Les lecteurs de l'Echo du Village s'expriment

Si la francophonie est pour beaucoup une abstraction, certains des lecteurs de l'Echo du Village l'on bel et bien rencontrée. D'autres ont des projets bien concrets pour éviter que le français ne devienne une langue morte. Voici leurs avis, leurs remarques et leurs projets.


Reconstruire Babel ?
ou la menace de la balkanisation

Jacques Chêneau

Ce soir là, à Tübingen, nous étions sept à table. La Française à côté de moi ne parlait pas Allemand et l'un des Allemands ne connaissait pas le Français. Nous avons tous parlé Anglais et passé une très bonne soirée.

Une langue est avant tout véhiculaire. Elle est destinée à unir les hommes. La langue mondiale, en ce moment, c'est l'Anglais.

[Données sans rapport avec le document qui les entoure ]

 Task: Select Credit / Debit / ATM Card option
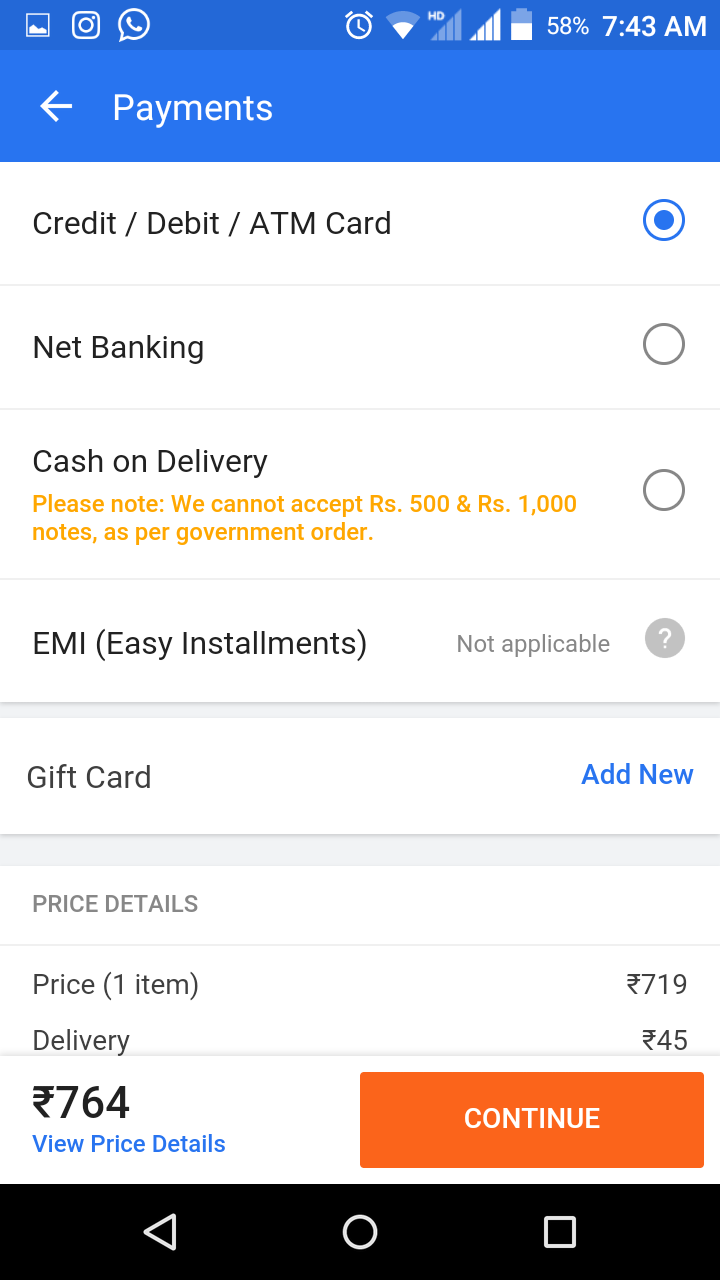(663, 221)
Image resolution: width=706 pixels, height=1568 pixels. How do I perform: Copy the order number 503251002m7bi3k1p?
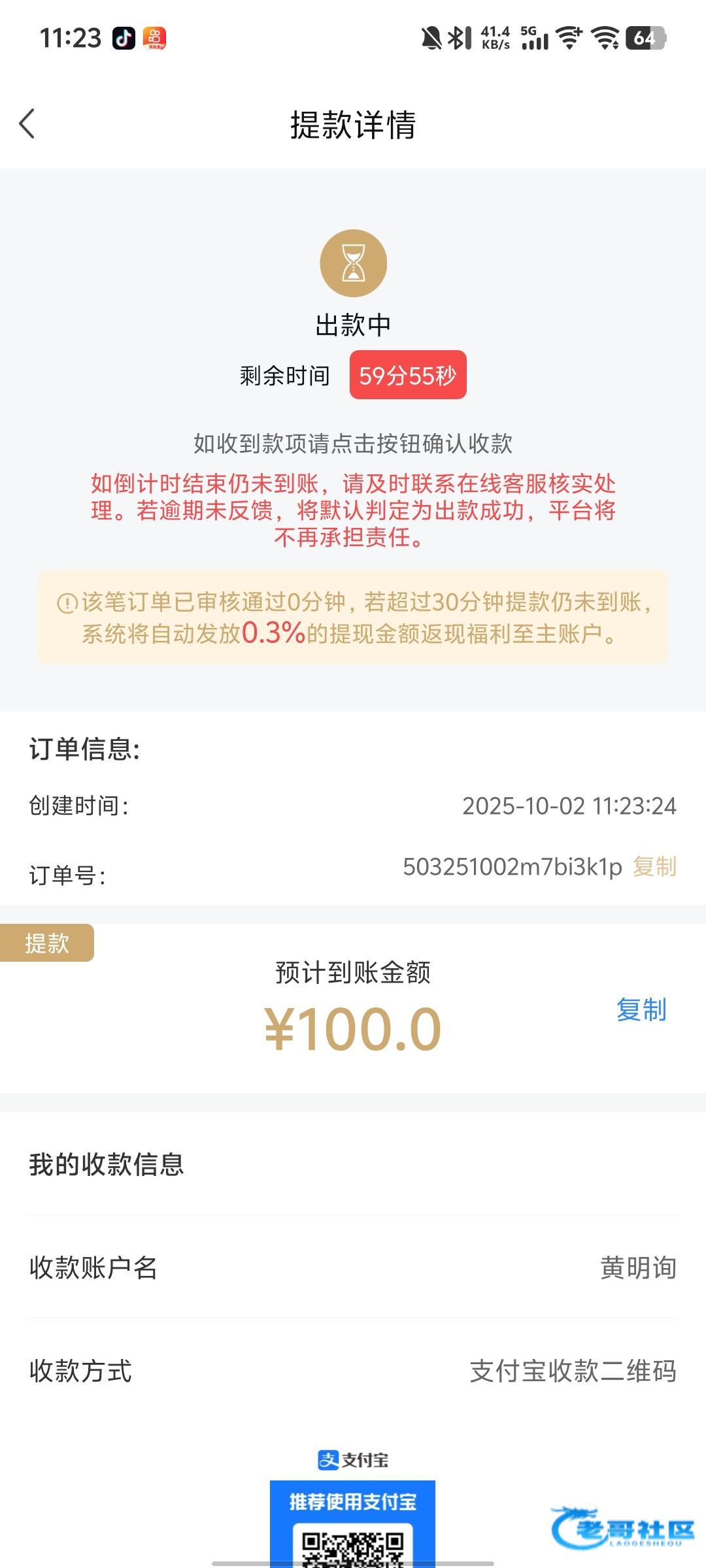click(654, 867)

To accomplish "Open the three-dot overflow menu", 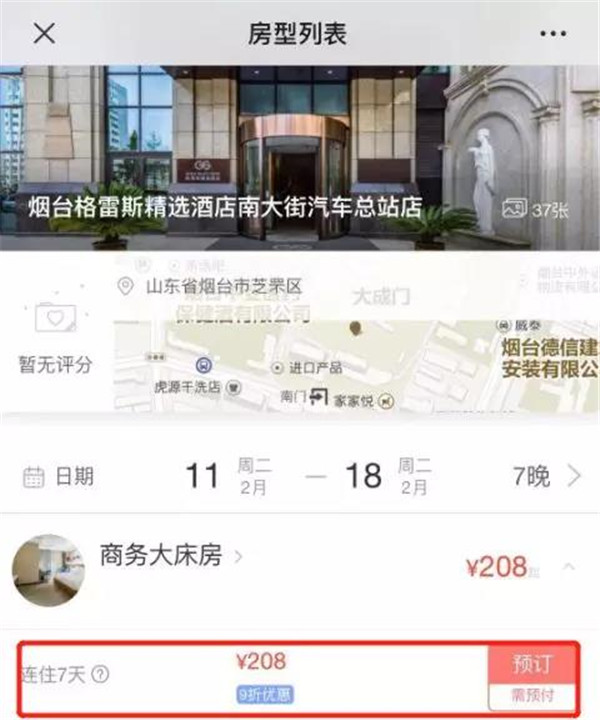I will pos(552,33).
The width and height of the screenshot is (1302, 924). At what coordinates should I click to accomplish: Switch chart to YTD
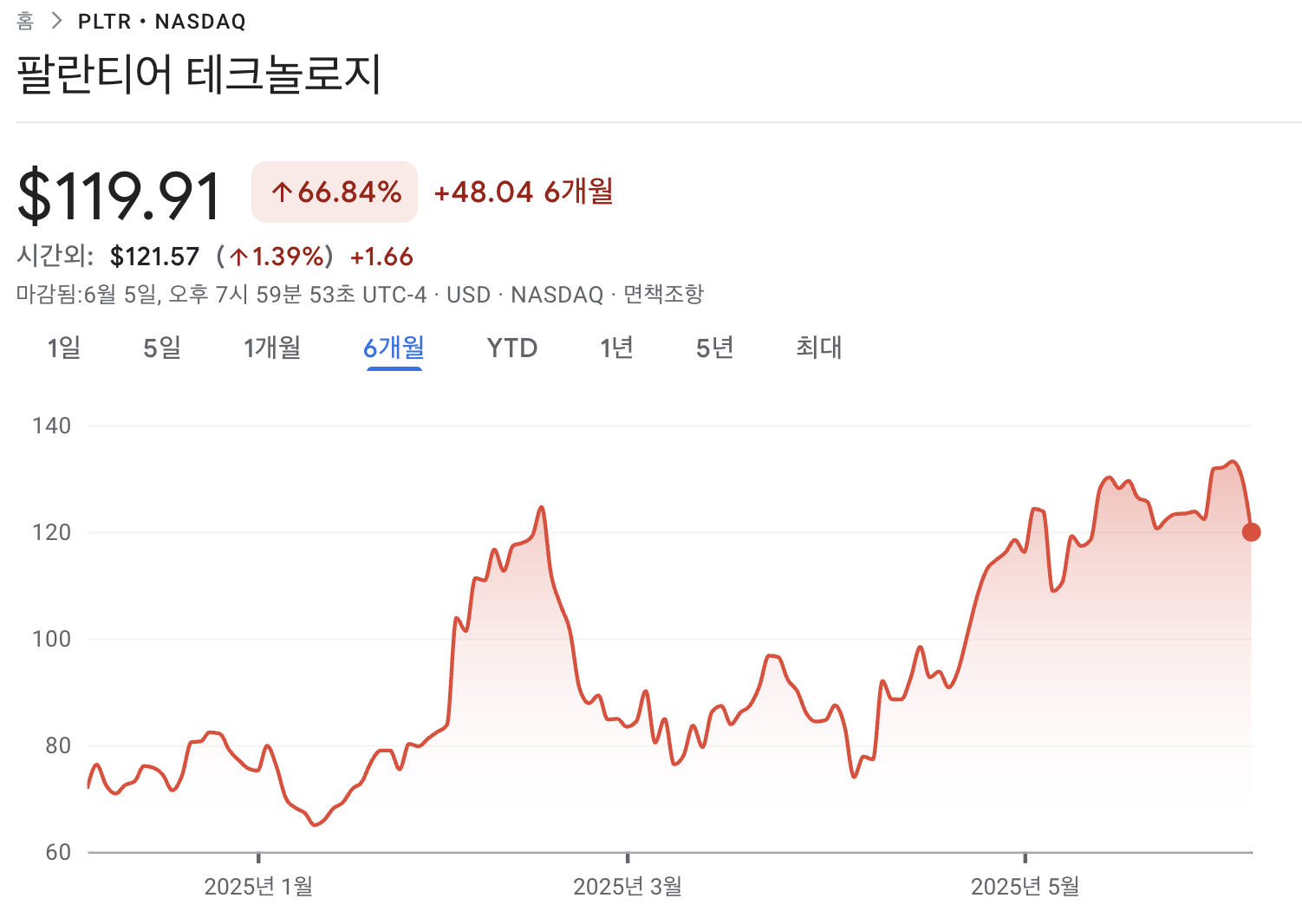pos(512,348)
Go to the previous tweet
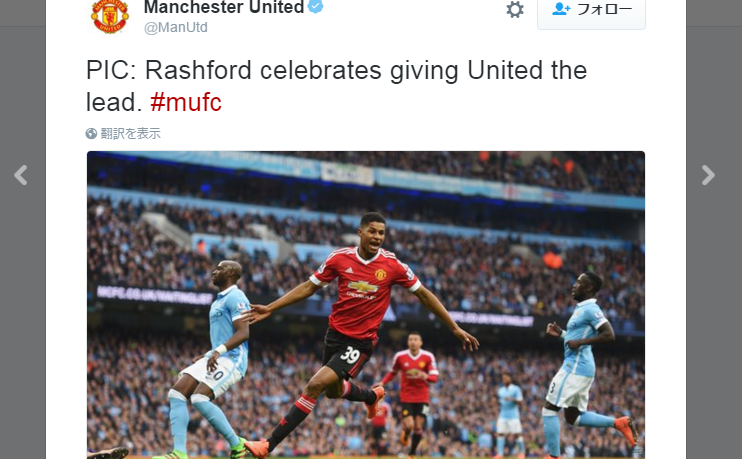Screen dimensions: 742x459 tap(21, 176)
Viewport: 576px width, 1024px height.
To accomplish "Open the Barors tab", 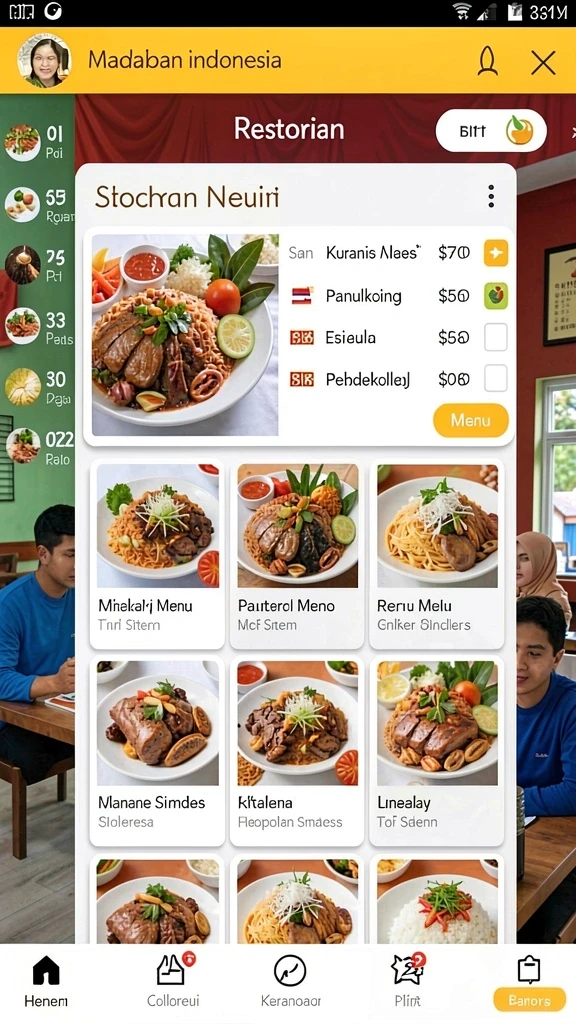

Je le regrette et aurais préfréré le Français. Mais il faut s'adapter aux sitations. Pour ceux qui déplorent l'invasion de mots Anglais dans notre langue, je rappelle qu'en Anglais comme en Allemand, la place des mots empruntés au Français est au moins aussi grande. Il était bien inutile de remplacer le mot "pipe line" par le néologisme pédant d'"oléoduc". Ce sont les Américains qui ont mis au point la chose. Il aurait convenu de leur laisser l'expression avec la paternité de la chose. Il est tout aussi inutile de vouloir trouver un équivalent à "joint venture" et à d'autres expressions. Il est bon que les langues convergent pour être davantage véhiculaires. Et le développement des techniques, donc du vocabulaire, devrait y contribuer. Souvenons-nous de l'énorme difficulté, et presque toujours de l'impossibilité de trouver des dictionnaires techniques à jour.

Je passe le tiers de ma vie dans des pays non francophones où je fais des cours et conférences selon les circonstances dans quatre langues, plus une cinquième éventuelle dans certains pays pour la discussion. Il est rare que j'aie eu un problème de compréhension, où que ce soit. Mais après une période d'une cinquantaine d'années où tout le monde parlait au moins une langue véhiculaire, il y a de plus en plus de particularismes locaux. Cela étouffe parfois la langue véhiculaire et bloque la communication. Je respecte beaucoup ceux qui cultivent leurs racines. Il y a des identités à respecter et tout le monde les respecte. Mais attention : ceux qui ne sont pas excellents à l'école peuvent perdre pied dans la langue dont ils ont le passeport; devenir zérolingues. Des zérolingues, j'en rencontre de plus en plus. Il y a cinquante ans, c'étaient des gens âgés qui n'avaient pas eu le privilège de l'école. A présent, ce sont des jeunes.

Attention à la division des pays en toutes petites entités à l'heure de la mondialisation. Bien sûr, il y a le malin petit plaisir de mystifier "l'étranger". Qu'on me permette de préférer l'entente, dans tous les sens du terme.

Les langues véhiculaires actuelles, Français, Allemand, Espagnol, Russe, Arabe (mais quelle version ?), Chinois (lequel ? Le mandarin ?) resteront. Elles resteront malgré l'obligation morale actuelle à toute personne instruite de connaître l'Anglais. Que ceux qui veulent cultiver leur parler local, augmenter sa richesse par l'apport de leur propre valeur le fassent. Ils le peuvent, ils ont parfaitement le droit de pratiquer ce parler à l'école, à côté du Français obligatoire. Mais qu'ils ne cherchent pas à nous l'imposer.